Teks Bacaan ::
* * *

Halaman

Selasa, 20 Desember 2011

Kisah Nyata: Ketika Sri Sultan HB IX terkena tilang di Pekalongan

Baca tulisan ini karena tertarik liat judulnya. waktu di baca ternyata emang bagus. semoga bermanfaat untuk kita semua.
Kota batik Pekalongan di pertengahan tahun 1960an menyambut fajar dengan kabut tipis , pukul setengah enam pagi polisi muda Royadin yang belum genap seminggu mendapatkan kenaikan pangkat dari agen polisi kepala menjadi brigadir polisi sudah berdiri di tepi posnya di kawasan Soko dengan gagahnya. Kudapan nasi megono khas pekalongan pagi itu menyegarkan tubuhnya yang gagah berbalut seragam polisi dengan pangkat brigadir.
Becak dan delman amat dominan masa itu , persimpangan Soko mulai riuh dengan bunyi kalung kuda yang terangguk angguk mengikuti ayunan cemeti sang kusir. Dari arah selatan dan membelok ke barat sebuah sedan hitam ber plat AB melaju dari arah yang berlawanan dengan arus becak dan delman . Brigadir Royadin memandang dari kejauhan ,sementara sedan hitam itu melaju perlahan menuju kearahnya. Dengan sigap ia menyeberang jalan ditepi posnya, ayunan tangan kedepan dengan posisi membentuk sudut Sembilan puluh derajat menghentikan laju sedan hitam itu. Sebuah sedan tahun lima puluhan yang amat jarang berlalu di jalanan pekalongan berhenti dihadapannya.

* * *

Baris Data ::
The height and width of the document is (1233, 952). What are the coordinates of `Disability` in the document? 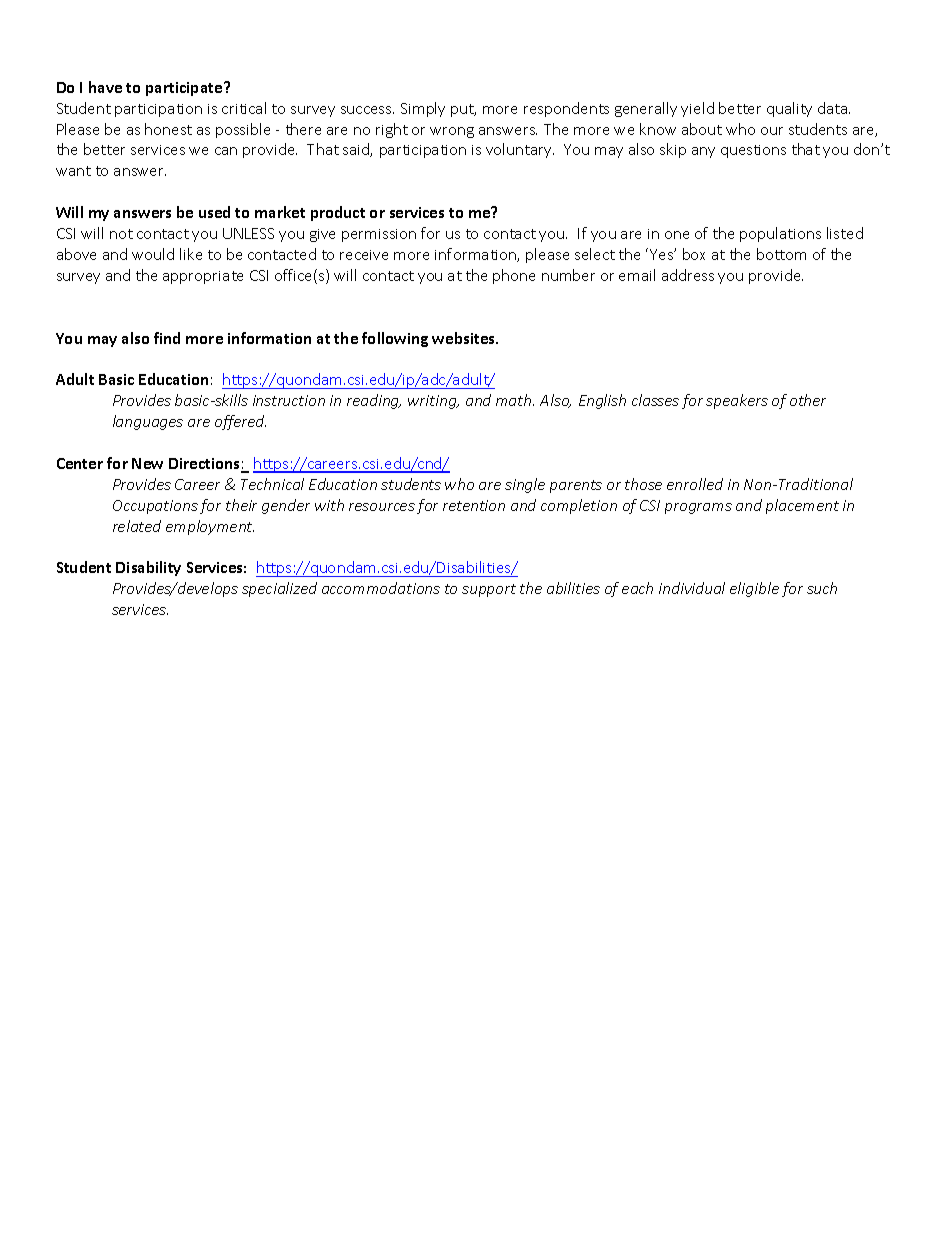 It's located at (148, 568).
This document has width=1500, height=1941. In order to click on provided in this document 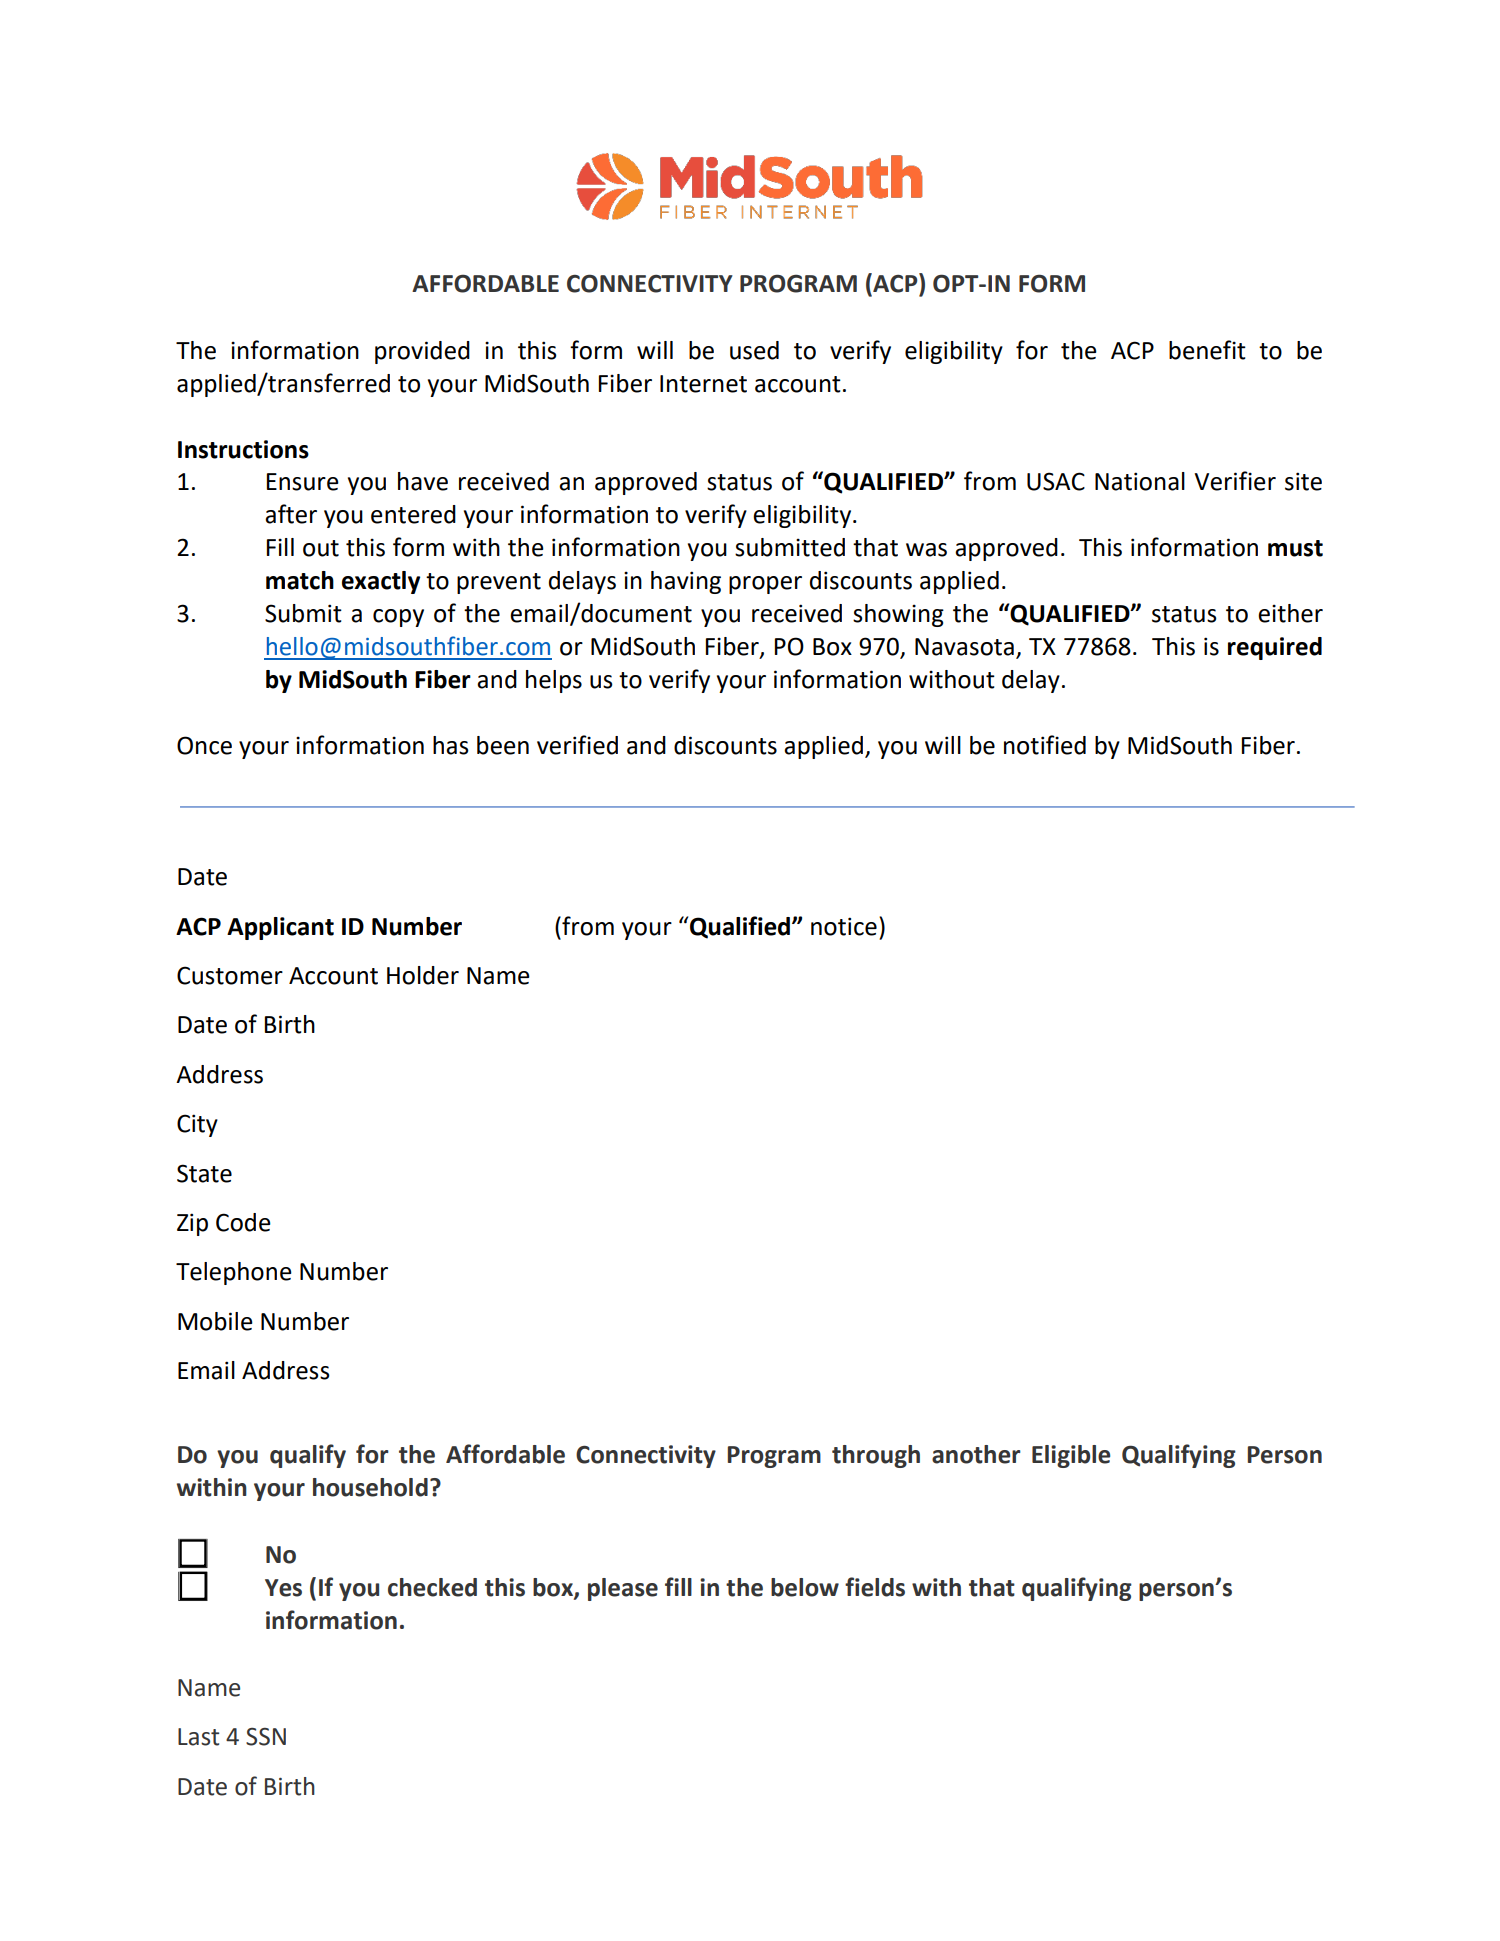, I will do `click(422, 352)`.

* * *

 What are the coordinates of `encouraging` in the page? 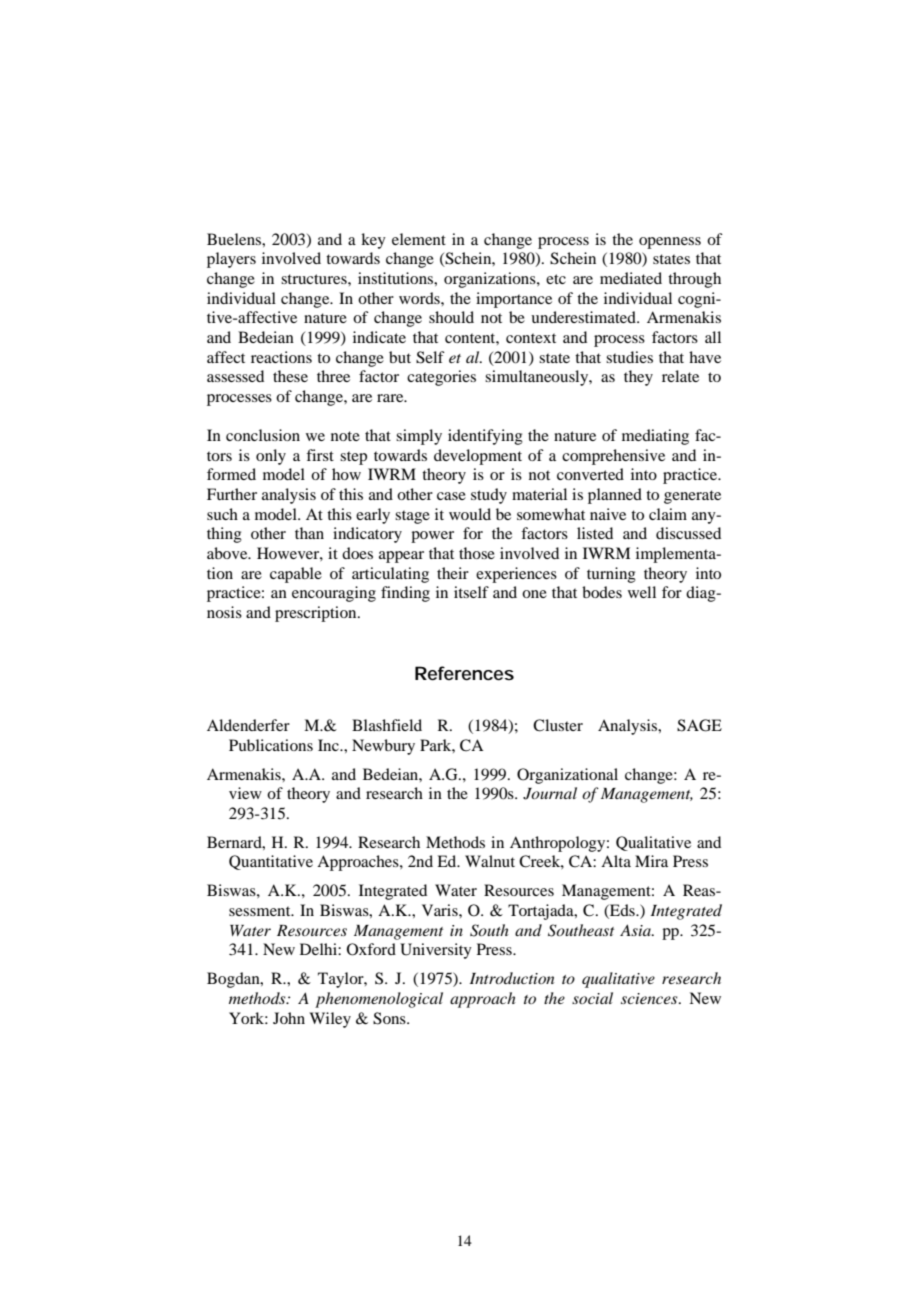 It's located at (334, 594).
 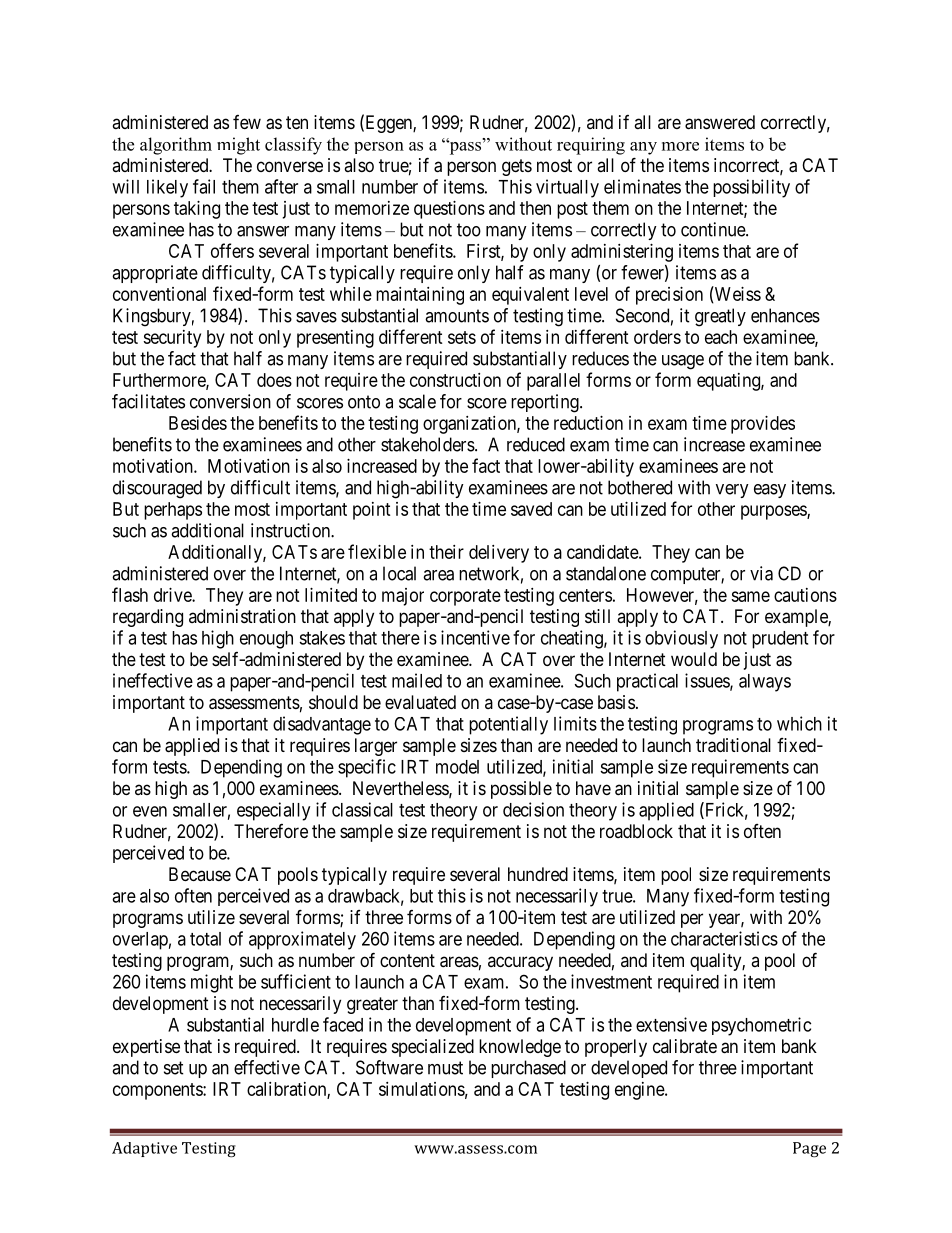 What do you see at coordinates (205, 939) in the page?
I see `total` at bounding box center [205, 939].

* * *

Soal Latihan ::
Teruskan kisah tentang Sri Sultan HB IX yang terkena tilang di Pekalongan, mulai dari sesudah kalimat terakhirnya.

Jawaban Latihan ::
Saat mobil menepi , brigadir Royadin menghampiri sisi kanan pengemudi dan memberi hormat.
“Selamat pagi!” Brigadir Royadin memberi hormat dengan sikap sempurna . “Boleh ditunjukan rebuwes!” Ia meminta surat surat mobil berikut surat ijin mengemudi kepada lelaki di balik kaca , jaman itu surat mobil masih diistilahkan rebuwes.
Perlahan , pria berusia sekitar setengah abad menurunkan kaca samping secara penuh.
“Ada apa pak polisi ?” Tanya pria itu. Brigadir Royadin tersentak kaget , ia mengenali siapa pria itu . “Ya Allah…sinuwun!” kejutnya dalam hati . Gugup bukan main namun itu hanya berlangsung sedetik , naluri polisinya tetap menopang tubuh gagahnya dalam sikap sempurna.
“Bapak melangar verbodden , tidak boleh lewat sini, ini satu arah !” Ia memandangi pria itu yang tak lain adalah Sultan Jogja, Sri Sultan Hamengkubuwono IX. Dirinya tak habis pikir , orang sebesar sultan HB IX mengendarai sendiri mobilnya dari jogja ke pekalongan yang jauhnya cukup lumayan., entah tujuannya kemana.
Setelah melihat rebuwes , Brigadir Royadin mempersilahkan Sri Sultan untuk mengecek tanda larangan verboden di ujung jalan , namun sultan menolak.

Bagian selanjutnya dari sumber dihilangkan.